▶ [PROBLEM REQUIREMENTS]
Line filter on the word "first": copy each matching line from the entries.
+---+
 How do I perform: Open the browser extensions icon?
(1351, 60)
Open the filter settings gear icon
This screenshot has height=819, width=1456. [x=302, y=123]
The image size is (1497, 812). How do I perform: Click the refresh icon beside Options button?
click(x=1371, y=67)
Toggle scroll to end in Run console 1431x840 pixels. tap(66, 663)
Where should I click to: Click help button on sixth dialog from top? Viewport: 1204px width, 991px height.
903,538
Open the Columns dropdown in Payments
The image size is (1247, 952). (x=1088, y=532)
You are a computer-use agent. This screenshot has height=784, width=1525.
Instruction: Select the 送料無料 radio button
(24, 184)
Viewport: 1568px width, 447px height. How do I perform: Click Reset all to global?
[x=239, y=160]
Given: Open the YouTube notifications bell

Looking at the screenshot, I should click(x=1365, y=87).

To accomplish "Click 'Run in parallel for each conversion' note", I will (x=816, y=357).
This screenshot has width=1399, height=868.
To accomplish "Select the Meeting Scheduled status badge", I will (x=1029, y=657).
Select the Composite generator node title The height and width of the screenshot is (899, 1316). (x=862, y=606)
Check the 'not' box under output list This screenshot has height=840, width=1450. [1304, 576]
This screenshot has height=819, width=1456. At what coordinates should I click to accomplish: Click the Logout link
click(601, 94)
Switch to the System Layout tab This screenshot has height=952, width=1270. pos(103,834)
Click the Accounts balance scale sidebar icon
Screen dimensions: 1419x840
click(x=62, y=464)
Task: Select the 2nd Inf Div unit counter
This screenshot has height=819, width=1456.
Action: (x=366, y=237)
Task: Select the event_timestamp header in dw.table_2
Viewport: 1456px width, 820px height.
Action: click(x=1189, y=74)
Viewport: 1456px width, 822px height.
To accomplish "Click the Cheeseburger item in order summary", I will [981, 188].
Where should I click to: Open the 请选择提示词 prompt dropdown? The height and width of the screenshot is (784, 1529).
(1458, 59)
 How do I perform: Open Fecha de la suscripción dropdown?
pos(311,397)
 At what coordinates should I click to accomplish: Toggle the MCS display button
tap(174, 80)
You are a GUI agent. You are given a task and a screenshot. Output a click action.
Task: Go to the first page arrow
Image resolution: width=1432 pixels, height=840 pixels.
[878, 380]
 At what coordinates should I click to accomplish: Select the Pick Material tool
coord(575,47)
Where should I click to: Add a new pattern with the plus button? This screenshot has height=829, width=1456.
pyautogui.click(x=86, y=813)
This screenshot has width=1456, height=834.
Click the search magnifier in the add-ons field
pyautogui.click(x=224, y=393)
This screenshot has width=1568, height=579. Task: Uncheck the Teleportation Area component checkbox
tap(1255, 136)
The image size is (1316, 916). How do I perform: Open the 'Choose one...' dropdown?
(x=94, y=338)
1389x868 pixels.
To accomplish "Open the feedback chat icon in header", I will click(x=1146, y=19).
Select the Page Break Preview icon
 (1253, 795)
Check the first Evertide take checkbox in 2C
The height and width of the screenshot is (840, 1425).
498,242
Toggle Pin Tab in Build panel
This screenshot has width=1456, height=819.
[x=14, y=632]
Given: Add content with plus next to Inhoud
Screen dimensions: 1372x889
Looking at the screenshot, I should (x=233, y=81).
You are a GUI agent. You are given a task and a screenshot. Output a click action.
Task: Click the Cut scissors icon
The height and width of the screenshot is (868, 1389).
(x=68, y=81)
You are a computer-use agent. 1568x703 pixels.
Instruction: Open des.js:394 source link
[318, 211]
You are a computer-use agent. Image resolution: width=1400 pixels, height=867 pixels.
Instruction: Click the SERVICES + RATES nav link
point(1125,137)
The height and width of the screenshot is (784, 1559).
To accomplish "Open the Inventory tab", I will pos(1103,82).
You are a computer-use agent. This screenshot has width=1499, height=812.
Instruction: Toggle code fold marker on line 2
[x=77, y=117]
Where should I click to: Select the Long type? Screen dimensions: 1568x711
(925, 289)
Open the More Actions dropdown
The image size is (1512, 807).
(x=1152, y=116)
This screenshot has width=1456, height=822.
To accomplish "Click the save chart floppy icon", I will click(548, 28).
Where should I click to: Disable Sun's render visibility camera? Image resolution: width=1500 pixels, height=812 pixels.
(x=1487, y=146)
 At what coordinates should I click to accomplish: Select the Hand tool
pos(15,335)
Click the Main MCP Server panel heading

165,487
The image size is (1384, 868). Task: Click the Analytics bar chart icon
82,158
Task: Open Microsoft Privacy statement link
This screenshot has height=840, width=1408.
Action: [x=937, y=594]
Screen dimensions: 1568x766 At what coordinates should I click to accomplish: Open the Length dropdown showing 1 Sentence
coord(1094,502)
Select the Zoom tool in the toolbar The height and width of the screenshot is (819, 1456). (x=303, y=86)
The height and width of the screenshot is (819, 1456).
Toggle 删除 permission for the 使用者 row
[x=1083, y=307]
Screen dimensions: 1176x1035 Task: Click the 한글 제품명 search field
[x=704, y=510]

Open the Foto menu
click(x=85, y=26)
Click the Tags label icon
+---+
▶ [WRITTEN RESPONSE]
Task: Go to the first page arrow
Check the first Evertide take checkbox in 2C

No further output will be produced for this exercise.